HOW THE LUNGS WORK
Breathing involves two phases: breathing in and breathing out.
Breathing in
When you breathe in, or inhale, your diaphragm contracts and moves downward. This increases the space in your chest cavity, and your lungs expand into it. The muscles between your ribs also help enlarge the chest cavity. They contract to pull your rib cage both upward and outward when you inhale.
As your lungs expand, air is sucked in through your nose or mouth. The air travels down your trachea, or windpipe, and into your lungs. After passing through your bronchial tubes, the air travels to the alveoli, or air sacs.
Gas exchange
Every time you breathe in, oxygen from the air you inhale passes through the thin walls of the alveoli into the surrounding capillaries, where red blood cells pick it up using a protein called haemoglobin.
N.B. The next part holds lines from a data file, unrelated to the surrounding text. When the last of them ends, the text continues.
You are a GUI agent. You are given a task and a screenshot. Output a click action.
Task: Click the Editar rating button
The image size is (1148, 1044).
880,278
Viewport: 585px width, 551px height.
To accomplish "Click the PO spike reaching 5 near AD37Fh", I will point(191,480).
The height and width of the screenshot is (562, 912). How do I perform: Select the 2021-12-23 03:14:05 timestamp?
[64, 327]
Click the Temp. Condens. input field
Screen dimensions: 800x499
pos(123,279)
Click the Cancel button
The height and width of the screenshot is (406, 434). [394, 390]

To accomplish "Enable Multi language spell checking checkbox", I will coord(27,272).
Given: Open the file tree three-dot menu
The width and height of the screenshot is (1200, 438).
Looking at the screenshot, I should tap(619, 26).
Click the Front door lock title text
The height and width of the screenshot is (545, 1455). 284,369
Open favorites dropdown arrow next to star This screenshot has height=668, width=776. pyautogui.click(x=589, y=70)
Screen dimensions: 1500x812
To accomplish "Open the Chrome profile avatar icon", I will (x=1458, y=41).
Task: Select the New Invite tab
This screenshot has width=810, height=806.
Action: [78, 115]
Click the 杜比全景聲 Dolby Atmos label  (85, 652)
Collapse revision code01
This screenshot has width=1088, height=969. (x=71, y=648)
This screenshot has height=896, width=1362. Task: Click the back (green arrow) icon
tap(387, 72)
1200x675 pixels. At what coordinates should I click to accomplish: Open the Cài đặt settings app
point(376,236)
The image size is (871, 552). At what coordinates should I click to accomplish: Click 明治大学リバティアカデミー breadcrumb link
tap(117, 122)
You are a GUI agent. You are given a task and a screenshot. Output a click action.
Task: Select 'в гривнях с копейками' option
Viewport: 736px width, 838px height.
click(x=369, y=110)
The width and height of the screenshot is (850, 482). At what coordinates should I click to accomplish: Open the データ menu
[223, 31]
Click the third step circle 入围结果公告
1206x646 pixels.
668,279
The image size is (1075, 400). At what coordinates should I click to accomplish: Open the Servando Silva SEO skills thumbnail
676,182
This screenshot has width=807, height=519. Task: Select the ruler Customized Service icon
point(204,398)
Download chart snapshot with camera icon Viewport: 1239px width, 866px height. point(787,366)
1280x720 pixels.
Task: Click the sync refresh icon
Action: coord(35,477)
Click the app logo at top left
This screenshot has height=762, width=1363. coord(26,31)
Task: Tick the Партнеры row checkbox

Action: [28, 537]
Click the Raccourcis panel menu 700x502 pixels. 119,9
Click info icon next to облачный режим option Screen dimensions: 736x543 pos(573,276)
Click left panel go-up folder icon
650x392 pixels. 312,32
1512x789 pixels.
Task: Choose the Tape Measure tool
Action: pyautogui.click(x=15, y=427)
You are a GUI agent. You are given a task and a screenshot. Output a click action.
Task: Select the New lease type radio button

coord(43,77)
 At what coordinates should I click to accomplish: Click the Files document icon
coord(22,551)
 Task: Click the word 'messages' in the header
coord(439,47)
At the same time, carbon dioxide, the waste gas carried back to the lungs from the cells of the body, trades places with the oxygen, moving from the blood in the capillaries back into the alveoli.
Blood loaded up with oxygen-rich red blood cells travels to the left side of the heart through the pulmonary veins. The heart then pumps the oxygenated blood to the rest of the body, where it moves from your blood vessels to your cells. The cells need this oxygen to make the energy your body needs to work. When cells make that energy, they create the waste product carbon dioxide. That carbon dioxide has to be removed from the blood and the body, which is why it is pushed from the cells back to the blood.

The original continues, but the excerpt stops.